Kingston, Jamaica, 16 August 2023
The National Housing Trust has leaned increasingly on a model that lets private developers build while the Trust commits in advance to buying some or all of the homes, a mechanism designed to get more affordable housing built faster. Under the Guaranteed Purchase Programme, the Trust guarantees the purchase of units, reducing the market risk that often deters developers from affordable projects. The approach has become central to the Trust’s drive toward tens of thousands of housing solutions.
How the programme works
Developers submit proposals to the Trust, which evaluates them on marketability to contributors, taking into account location, proposed selling price and design, including lot and unit sizes. Proposals are measured against established price points for studios, one-bedroom and two-bedroom units, and developers are assessed for compliance with professional standards and tax obligations. Where a project is approved, the Trust’s commitment to buy gives the developer the confidence to proceed.

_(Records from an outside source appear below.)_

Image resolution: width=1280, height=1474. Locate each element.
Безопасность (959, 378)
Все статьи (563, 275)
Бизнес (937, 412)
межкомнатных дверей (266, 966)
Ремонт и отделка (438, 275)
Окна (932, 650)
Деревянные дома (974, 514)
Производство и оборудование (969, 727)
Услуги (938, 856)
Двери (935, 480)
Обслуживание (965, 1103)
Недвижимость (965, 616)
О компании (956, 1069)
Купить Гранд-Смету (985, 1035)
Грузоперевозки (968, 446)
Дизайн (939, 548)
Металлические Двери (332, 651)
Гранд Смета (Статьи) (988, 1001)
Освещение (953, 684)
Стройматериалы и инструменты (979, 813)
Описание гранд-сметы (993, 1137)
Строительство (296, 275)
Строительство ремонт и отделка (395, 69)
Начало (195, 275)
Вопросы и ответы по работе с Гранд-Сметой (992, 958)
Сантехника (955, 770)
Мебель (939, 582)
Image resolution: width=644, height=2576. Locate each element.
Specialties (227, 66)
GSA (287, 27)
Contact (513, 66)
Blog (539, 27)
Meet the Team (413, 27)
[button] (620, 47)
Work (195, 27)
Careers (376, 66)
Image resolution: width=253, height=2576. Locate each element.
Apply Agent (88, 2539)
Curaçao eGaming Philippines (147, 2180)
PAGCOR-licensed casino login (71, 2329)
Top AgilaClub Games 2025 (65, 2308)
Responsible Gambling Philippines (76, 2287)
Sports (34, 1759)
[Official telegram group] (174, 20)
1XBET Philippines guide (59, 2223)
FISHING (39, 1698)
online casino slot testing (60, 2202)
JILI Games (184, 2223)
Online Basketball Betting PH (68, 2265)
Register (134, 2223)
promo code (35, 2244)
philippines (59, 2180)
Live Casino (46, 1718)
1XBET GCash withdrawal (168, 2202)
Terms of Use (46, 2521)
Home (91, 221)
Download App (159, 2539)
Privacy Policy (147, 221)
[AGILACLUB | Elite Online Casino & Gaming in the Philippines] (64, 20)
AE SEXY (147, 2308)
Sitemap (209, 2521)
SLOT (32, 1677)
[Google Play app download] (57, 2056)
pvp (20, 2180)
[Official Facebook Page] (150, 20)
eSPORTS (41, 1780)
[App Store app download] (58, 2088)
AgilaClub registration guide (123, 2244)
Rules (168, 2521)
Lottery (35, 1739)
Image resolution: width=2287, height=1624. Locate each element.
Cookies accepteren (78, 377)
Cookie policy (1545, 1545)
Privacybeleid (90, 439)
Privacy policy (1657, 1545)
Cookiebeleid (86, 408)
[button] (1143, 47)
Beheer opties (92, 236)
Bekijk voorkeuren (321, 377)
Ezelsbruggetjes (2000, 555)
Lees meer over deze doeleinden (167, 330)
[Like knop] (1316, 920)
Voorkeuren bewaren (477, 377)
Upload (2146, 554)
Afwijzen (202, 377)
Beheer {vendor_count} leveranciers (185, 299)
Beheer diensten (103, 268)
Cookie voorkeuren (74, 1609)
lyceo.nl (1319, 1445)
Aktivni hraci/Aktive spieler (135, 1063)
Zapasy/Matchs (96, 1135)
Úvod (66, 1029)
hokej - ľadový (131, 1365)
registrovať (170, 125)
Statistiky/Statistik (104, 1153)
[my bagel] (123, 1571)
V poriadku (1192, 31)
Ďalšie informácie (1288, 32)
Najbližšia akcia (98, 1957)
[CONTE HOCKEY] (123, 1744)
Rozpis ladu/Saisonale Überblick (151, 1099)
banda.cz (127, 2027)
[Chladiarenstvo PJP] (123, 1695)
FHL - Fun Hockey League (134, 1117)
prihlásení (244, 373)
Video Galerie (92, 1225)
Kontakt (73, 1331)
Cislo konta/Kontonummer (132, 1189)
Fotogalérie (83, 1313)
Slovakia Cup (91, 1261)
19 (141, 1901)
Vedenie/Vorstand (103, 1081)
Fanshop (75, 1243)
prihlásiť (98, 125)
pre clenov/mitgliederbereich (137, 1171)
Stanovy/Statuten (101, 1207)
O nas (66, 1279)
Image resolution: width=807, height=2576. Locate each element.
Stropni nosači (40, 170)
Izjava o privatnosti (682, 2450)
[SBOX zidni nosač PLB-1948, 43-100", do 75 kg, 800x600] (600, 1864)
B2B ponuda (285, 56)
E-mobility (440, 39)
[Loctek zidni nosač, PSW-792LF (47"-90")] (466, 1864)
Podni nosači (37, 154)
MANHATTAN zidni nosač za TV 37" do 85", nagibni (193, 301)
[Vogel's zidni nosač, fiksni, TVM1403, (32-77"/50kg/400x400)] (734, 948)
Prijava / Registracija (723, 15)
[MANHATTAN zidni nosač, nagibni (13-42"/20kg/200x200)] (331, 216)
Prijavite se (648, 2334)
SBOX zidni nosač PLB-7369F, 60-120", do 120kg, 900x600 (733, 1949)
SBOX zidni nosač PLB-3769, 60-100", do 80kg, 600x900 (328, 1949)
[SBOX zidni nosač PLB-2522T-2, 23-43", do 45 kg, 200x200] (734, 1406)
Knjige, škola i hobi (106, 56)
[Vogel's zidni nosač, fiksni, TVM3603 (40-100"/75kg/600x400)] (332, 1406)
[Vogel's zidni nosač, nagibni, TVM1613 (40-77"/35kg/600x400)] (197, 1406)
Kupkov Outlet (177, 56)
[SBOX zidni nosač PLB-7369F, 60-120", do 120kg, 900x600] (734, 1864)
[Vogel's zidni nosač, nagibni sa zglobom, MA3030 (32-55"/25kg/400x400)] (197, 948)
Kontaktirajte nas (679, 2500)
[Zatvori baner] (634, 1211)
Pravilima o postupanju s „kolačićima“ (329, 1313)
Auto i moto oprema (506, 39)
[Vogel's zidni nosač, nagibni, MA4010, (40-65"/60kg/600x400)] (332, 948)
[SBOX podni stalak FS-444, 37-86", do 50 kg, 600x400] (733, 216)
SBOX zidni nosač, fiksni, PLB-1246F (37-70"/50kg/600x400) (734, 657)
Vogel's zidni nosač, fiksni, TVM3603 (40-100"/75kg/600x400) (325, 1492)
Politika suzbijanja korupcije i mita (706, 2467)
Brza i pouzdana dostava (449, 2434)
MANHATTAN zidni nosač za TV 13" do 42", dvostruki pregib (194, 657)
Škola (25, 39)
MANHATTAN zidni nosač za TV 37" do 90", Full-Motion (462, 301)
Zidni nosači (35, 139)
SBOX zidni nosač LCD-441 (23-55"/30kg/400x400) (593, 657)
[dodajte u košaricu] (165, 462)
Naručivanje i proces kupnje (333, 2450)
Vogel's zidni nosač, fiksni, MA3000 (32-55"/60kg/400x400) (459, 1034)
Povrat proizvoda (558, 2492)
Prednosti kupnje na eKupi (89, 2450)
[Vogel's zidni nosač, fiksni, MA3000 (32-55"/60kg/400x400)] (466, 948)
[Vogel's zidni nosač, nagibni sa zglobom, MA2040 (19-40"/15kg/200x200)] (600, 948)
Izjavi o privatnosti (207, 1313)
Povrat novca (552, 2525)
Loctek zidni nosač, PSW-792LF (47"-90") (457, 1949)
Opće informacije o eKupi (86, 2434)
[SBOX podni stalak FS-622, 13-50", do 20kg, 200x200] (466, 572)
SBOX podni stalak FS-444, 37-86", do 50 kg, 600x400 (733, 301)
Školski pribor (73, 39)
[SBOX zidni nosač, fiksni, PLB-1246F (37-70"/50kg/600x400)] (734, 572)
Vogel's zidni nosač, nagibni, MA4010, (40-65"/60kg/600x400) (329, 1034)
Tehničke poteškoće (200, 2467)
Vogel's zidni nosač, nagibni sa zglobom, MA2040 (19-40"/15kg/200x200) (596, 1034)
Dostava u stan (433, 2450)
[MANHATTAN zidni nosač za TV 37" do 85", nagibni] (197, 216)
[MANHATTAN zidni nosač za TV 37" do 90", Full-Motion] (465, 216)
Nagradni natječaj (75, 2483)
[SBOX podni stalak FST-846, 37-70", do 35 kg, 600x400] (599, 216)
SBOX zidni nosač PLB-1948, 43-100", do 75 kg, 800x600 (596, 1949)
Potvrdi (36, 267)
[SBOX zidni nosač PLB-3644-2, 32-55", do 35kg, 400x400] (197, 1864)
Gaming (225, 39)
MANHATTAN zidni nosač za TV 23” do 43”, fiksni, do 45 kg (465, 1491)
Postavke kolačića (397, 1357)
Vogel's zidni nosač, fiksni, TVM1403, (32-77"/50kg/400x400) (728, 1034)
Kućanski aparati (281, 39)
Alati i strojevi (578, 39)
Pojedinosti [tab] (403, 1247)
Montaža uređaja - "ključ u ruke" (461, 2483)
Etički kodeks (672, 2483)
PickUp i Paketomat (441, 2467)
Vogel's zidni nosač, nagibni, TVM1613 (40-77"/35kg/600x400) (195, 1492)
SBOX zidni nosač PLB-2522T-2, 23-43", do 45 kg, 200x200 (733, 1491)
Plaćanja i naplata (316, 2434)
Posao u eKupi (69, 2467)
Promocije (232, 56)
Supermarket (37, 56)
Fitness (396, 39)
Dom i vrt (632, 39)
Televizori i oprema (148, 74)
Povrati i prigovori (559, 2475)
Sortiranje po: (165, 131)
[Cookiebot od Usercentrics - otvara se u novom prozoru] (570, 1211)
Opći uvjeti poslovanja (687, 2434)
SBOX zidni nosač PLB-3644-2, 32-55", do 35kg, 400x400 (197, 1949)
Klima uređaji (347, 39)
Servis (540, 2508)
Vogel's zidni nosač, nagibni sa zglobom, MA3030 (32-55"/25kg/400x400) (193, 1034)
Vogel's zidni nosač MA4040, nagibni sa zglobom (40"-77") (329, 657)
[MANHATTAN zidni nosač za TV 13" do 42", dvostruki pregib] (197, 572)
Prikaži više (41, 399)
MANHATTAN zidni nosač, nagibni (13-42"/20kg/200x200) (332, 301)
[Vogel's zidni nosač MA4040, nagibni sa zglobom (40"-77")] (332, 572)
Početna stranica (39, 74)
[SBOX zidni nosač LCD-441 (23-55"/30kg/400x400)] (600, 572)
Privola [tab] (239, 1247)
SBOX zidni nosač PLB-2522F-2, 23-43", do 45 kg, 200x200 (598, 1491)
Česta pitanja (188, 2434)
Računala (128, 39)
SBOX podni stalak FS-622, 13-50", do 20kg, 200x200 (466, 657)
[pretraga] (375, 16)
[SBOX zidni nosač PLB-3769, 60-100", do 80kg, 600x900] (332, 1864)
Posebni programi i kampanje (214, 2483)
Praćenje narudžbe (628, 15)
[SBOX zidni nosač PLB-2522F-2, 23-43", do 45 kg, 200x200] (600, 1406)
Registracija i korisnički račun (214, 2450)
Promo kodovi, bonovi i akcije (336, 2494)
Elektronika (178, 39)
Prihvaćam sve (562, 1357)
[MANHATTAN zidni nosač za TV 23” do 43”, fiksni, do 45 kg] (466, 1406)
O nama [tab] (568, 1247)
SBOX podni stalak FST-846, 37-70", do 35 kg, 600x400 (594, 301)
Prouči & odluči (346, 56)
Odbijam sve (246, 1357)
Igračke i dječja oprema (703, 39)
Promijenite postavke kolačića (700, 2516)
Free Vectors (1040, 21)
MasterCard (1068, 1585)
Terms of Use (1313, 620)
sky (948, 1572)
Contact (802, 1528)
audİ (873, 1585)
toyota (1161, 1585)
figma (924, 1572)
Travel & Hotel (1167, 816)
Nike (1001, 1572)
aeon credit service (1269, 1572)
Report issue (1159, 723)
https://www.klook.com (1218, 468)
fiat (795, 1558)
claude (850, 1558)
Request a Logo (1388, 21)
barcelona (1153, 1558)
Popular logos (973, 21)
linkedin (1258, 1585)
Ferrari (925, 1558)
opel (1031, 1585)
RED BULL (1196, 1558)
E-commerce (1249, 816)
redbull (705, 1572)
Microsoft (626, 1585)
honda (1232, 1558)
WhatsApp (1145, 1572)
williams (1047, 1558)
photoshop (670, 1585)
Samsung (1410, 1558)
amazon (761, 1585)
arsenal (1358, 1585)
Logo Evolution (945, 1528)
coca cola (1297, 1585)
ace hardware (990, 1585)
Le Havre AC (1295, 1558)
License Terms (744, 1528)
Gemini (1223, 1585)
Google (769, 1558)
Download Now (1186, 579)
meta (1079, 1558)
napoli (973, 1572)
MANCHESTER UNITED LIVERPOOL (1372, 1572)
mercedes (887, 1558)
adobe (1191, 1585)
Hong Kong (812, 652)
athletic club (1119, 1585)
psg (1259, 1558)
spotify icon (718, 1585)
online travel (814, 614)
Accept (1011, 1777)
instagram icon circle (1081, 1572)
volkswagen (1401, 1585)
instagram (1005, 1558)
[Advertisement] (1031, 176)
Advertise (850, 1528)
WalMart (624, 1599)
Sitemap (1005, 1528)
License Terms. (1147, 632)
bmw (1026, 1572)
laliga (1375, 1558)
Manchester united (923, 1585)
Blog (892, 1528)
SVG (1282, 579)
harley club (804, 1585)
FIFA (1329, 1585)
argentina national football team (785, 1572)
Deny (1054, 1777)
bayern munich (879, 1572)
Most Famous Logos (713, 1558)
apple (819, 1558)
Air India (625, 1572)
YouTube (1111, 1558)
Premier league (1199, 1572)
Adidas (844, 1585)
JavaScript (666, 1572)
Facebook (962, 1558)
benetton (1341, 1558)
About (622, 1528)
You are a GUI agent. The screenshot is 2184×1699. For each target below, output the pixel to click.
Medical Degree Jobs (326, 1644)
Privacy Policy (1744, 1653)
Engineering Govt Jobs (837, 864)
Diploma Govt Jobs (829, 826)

The logic is to harness private capital and construction capacity that the Trust could not match on its own, while steering it toward the affordable end of the market through price-point requirements. By absorbing the demand risk, the Trust makes affordable projects bankable that might otherwise never leave the drawing board.
The promise and the caveats
The model has clear strengths. It expands supply without the Trust having to build everything itself, it draws private expertise into affordable housing, and it shortens the path from proposal to construction. By 2025 the framework had delivered thousands of housing starts and a growing number of completions, with several large projects in the pipeline representing thousands more proposed solutions.
But guarantees carry obligations and risks. The Trust must monitor projects to ensure they comply with approved plans and standards, and it has signalled a firm posture, stating that it will pursue non-performing contractors through the courts to protect contributors’ interests. The quality of delivery, the discipline of oversight, and the accuracy of price-point targeting all determine whether the programme serves buyers well or simply transfers risk onto the public purse.
Why the model matters
Public-private partnership of this kind is one of the more promising tools available to a supply-constrained market. It aligns the incentives of private builders with a public goal, affordable homes, by removing the uncertainty that usually makes such projects unattractive. If executed well, it can accelerate delivery in a way neither the public nor the private sector could achieve alone.
Dean Jones, founder of Jamaica Homes, said the guaranteed-purchase approach is a sensible answer to a real problem, that affordable housing is often too risky for developers to build unaided. Its success, he noted, rests on rigorous oversight and on holding partners to the standards the programme promises.
As the Trust pursues ambitious housing targets, this model is likely to carry more and more of the load. Whether it delivers affordable, durable homes at scale, rather than merely shifting risk, will be one of the clearest tests of Jamaica’s housing strategy in the years ahead.